Early History: Development of chemical photography
Around the year 1800, Thomas Wedgwood made the first known attempt to capture the image in a camera obscura by means of a light-sensitive substance. He used paper or white leather treated with silver nitrate. Although he succeeded in capturing the shadows of objects placed on the surface in direct sunlight, and even made shadow-copies of paintings on glass, it was reported in 1802 that " the images formed by means of a camera obscura have been found too faint to produce, in any moderate time, an effect upon the nitrate of silver." The shadow images eventually darkened all over because " no attempts that have been made to prevent the uncoloured part of the copy or profile from being acted upon by light have as yet been successful." Wedgwood may have prematurely abandoned these experiments because of his frail and failing health; he died aged 34 in 1805.
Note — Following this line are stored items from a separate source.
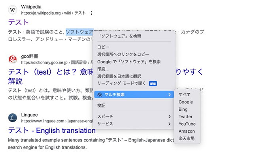Viewport: 253px width, 158px height.
Task: Open テスト - English translation link
Action: click(52, 130)
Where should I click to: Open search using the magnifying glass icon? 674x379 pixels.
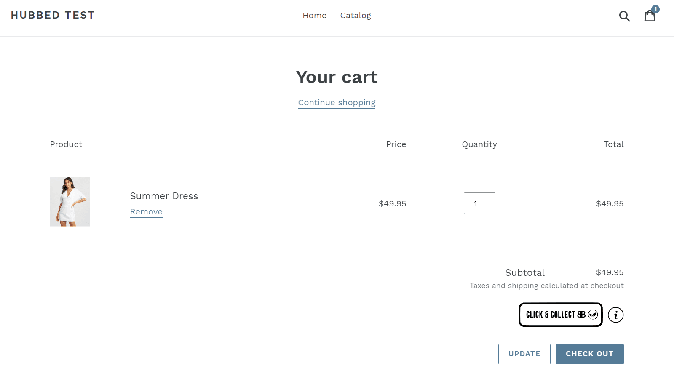[x=624, y=16]
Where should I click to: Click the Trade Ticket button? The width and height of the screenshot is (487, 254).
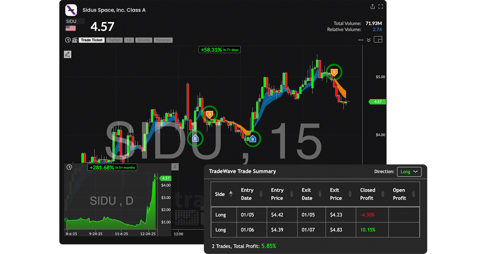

The oldest surviving permanent photograph of the image formed in a camera was created in 1826 or 1827 by the French inventor Joseph Nicéphore Niépce. The photograph was produced on a polished pewter plate. The light-sensitive material was a thin coating of bitumen, a naturally occurring petroleum tar, which was dissolved in white petroleum, applied to the surface of the plate and allowed to set before use. After a very long exposure in the camera (traditionally said to be eight hours, but possibly several days), the bitumen was sufficiently hardened in proportion to its exposure to light that the unhardened part could be removed with a solvent, leaving a positive image with the light regions represented by hardened bitumen and the dark regions by bare pewter. To see the image plainly, the plate had to be lit and viewed in such a way that the bare metal appeared dark and the bitumen relatively light.
Niépce had previously experimented with paper coated with silver chloride. Unlike earlier experimenters with silver salts, he succeeded in photographing the images formed in a small camera, producing his first results in 1816, but like his predecessors he was unable to prevent the coating from darkening all over when exposed to light for viewing. As a result, he had become disenchanted with silver compounds and turned his attention to bitumen and other light-sensitive organic substances.
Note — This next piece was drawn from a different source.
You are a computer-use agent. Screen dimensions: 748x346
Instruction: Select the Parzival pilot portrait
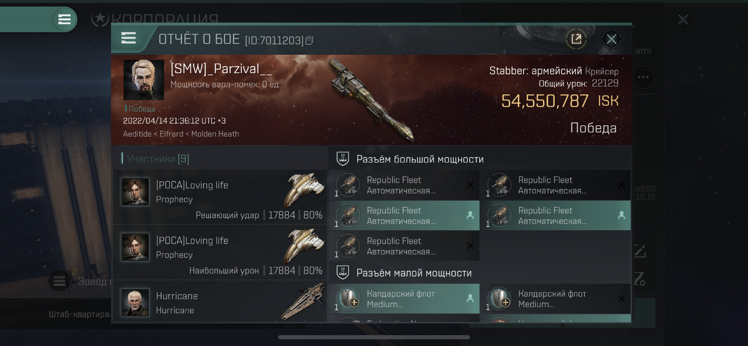[144, 80]

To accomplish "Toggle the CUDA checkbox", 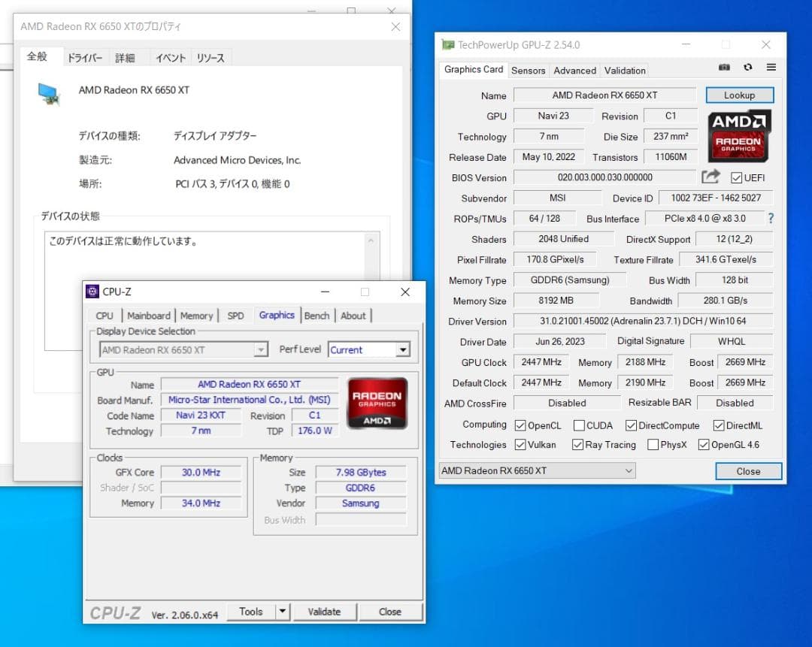I will point(579,425).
In partnership, Niépce (in Chalon-sur-Saône) and Louis Daguerre (in Paris) refined the bitumen process, substituting a more sensitive resin and a very different post-exposure treatment that yielded higher-quality and more easily viewed images. Exposure times in the camera, although somewhat reduced, were still measured in hours.
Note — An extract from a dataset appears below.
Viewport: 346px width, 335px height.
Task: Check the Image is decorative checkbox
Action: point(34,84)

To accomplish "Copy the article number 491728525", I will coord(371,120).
In 1833 Niépce died of a stroke, leaving his notes to Daguerre. More interested in silver-based processes than Niépce had been, Daguerre experimented with photographing camera images directly onto a silver-surfaced plate that had been fumed with iodine vapor, which reacted with the silver to form a coating of silver iodide. Exposure times were still impractically long. Then, by accident according to traditional accounts, Daguerre made the pivotal discovery that an invisibly faint latent image produced on such a plate by a much shorter exposure could be "developed" to full visibility by mercury fumes. This brought the required exposure time down to a few minutes under optimum conditions. A strong hot solution of common salt served to stabilize or fix the image by removing the remaining silver iodide. On 7 January 1839, Daguerre announced this first complete practical photographic process to the French Academy of Sciences, and the news quickly spread. At first, all details of the process were withheld and specimens were shown only to a trusted few. Arrangements were made for the French government to buy the rights in exchange for pensions for Niépce's son and Daguerre and then present it to the world (with the de facto exception of Great Britain) as a free gift. Complete instructions were published on 19 August 1839.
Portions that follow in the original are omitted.